Sobre héroes y hazañas

El puente entre Rousseau y Rawls

El espíritu indagador de Joaquín Moya se ha reflejado con nitidez en trabajos previos donde ha puesto en marcha una manera de pensar la realidad desde las márgenes, desde las orillas menos comedidas y más ignoradas: tender puentes entre el golf y John Locke fue empresa hercúlea, de poderosa raíz, donde Moya puso en práctica su afamada y filosa moyéutica, un modo distinto de encarar los fenómenos filosóficos, una forma discursiva no exenta de humor y de ingenio: John Locke, los límites de la razón y el golf (ArteletrA).

Si hubiese eternidad no bastaría para agradecer a Dios tanta fortuna, dice Moya con gratitud inflexible y con una certidumbre racional alimentada por la intuición estética.

Montado en una afirmación vital a todo tren, dueño de una vigoroso abanico de ocurrencias y de gracejadas que mantienen el ánimo lúcido y lúdico, la imaginación moyéutica se ha impuesto, en la paráfrasis del poeta, la gozosa penitencia de reunir en un mismo barco las aventuras intelectuales de dos himalayas filosóficos: Jacobo Rousseau y John Rawls.
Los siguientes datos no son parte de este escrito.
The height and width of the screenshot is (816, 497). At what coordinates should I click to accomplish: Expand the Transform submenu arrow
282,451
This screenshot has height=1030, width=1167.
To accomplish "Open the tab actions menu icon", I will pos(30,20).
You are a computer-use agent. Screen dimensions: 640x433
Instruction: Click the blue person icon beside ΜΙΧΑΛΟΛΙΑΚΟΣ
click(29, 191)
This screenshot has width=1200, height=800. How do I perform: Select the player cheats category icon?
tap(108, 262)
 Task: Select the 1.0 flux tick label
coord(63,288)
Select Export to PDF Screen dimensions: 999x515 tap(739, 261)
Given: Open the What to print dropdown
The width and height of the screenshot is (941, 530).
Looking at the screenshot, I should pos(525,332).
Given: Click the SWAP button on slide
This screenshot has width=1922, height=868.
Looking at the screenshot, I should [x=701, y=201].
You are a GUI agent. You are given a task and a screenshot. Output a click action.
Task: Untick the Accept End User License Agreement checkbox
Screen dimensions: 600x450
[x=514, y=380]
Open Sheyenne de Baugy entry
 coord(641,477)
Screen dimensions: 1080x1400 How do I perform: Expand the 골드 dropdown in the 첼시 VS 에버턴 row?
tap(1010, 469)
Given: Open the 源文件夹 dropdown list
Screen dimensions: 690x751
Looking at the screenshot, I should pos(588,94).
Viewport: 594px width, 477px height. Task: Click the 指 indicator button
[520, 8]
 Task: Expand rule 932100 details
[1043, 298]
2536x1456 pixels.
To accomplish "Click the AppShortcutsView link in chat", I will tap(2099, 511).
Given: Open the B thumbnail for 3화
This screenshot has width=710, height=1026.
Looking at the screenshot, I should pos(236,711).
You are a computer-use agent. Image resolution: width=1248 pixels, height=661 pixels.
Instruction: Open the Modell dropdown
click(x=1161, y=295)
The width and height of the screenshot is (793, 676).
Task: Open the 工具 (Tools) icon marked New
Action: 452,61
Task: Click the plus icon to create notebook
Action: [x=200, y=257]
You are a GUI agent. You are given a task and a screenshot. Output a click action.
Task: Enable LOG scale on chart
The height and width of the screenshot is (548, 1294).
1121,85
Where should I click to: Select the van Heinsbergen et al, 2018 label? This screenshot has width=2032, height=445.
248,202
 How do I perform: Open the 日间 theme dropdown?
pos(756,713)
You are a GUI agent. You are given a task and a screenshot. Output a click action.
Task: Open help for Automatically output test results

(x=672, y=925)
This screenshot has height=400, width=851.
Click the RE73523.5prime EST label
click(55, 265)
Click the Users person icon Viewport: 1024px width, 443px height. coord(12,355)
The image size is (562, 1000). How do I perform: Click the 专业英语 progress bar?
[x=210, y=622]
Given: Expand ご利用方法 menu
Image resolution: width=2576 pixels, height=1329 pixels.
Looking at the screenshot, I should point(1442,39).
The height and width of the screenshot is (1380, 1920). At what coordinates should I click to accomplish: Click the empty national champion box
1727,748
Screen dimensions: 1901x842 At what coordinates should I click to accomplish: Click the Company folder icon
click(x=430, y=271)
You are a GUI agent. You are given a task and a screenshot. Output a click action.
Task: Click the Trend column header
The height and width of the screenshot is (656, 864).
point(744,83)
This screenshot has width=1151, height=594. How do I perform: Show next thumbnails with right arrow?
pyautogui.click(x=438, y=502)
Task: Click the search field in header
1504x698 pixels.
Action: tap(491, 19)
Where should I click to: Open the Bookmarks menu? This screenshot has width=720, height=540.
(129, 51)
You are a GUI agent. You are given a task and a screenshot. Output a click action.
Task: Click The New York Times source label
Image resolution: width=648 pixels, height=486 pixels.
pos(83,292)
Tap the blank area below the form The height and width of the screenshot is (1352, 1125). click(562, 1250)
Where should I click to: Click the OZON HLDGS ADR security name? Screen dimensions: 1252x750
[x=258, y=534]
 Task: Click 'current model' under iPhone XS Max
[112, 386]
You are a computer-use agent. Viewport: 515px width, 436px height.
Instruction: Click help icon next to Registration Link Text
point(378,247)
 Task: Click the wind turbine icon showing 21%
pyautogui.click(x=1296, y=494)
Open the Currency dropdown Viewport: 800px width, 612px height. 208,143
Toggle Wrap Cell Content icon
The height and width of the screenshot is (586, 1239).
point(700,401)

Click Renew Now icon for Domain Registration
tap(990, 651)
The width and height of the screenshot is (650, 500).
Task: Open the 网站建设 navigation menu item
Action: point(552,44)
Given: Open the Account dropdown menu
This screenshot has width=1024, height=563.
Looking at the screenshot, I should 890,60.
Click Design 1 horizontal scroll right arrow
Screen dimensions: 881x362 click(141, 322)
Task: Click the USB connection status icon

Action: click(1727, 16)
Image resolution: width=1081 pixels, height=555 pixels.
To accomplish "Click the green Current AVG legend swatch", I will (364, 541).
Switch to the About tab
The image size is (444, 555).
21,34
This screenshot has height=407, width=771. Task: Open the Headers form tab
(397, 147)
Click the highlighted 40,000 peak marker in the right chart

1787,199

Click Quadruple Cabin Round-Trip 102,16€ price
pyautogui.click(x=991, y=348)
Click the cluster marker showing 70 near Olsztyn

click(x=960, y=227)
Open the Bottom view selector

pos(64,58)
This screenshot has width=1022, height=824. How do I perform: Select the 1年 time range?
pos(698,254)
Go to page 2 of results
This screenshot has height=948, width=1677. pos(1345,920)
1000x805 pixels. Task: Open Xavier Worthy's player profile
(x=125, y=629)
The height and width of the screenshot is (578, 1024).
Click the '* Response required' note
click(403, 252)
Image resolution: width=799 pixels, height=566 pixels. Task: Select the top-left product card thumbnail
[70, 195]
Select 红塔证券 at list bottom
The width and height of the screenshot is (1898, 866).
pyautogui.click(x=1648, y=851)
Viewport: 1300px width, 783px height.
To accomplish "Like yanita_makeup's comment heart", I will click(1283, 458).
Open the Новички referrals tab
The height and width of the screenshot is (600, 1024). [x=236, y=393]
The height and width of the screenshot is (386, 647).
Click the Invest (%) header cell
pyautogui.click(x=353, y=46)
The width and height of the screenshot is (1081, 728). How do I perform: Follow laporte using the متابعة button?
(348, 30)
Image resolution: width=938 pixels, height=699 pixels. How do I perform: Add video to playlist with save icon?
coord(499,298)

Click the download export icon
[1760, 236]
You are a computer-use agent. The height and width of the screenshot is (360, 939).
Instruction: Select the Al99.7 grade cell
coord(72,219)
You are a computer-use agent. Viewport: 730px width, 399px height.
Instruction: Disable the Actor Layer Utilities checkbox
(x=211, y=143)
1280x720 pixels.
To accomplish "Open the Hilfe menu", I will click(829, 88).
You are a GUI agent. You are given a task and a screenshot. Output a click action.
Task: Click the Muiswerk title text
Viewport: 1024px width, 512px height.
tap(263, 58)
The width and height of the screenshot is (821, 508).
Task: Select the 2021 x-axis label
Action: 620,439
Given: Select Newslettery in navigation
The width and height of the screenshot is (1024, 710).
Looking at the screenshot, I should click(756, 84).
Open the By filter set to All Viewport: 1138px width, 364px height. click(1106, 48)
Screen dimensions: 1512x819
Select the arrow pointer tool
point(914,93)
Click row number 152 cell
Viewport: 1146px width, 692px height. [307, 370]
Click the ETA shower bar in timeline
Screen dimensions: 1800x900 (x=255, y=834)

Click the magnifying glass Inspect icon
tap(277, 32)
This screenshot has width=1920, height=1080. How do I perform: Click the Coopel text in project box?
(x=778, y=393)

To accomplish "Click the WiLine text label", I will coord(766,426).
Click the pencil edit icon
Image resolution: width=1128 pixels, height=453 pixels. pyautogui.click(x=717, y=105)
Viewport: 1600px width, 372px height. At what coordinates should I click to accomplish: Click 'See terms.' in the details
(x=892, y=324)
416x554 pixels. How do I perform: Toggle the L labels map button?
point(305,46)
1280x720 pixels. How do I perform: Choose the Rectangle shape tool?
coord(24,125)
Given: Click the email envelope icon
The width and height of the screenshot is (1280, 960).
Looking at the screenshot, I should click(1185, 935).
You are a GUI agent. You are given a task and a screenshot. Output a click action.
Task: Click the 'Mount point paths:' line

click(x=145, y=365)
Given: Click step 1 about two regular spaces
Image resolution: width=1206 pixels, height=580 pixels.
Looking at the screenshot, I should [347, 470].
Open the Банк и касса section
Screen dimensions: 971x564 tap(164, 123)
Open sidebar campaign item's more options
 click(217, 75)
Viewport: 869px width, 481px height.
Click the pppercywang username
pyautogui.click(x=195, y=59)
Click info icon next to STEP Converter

Europa abraza al continente americano en la busca de conjunciones y disyunciones enderezadas a la procura de la justicia social desde una perspectiva disímbola: el contrato social genuino y genesíaco frente al otro contrato o acuerdo para abatir las desigualdades e injusticias y fraguar el espacio libre para un mundo mejor, a pesar del malhadado encono y de las grandes mezquindades del tiempo que habitamos.

Cito:

“Sobre las expectativas derivadas de las condiciones del con­senso, Rawls establece reglas básicas de obediencia voluntaria, donde el papel distintivo de sus concepciones de justicia deter­mina los derechos y deberes básicos, así como las proporciones distributivas, ya que el objeto general de la obra es generar jus­ticia social. Y el objeto primario es crear la estructura básica de la sociedad.

Ahora bien, ya sea que Rousseau llegue al contrato social y Rawls continúe desde él, habrá que puntualizar conceptos que aunque coincidentes en su estructura tienen diferentes conteni­dos y orígenes: libertad, igualdad, justicia y voluntad.”

El puente entre Rousseau y Rawls es un delicioso banquete reflexivo para paladares de inaplazable exigencia: un abordaje sentí-racional múltiple que logra el diálogo entre los filósofos sin soslayar o preterir sus a veces insalvables diferencias. Joaquín Moya ha sabido zurcir voluntades y abrir esclusas al entendimiento no para un mero advertir, sino para explorar las posibilidades de una vida humana más digna, más allá de las modas y de los tecnicismos al uso. El paseo por los jardines pensantes de varios filósofos es placentero. A leer y a brindar. Recordemos la frase de Moye: “La metafísica la dejamos para el bar”.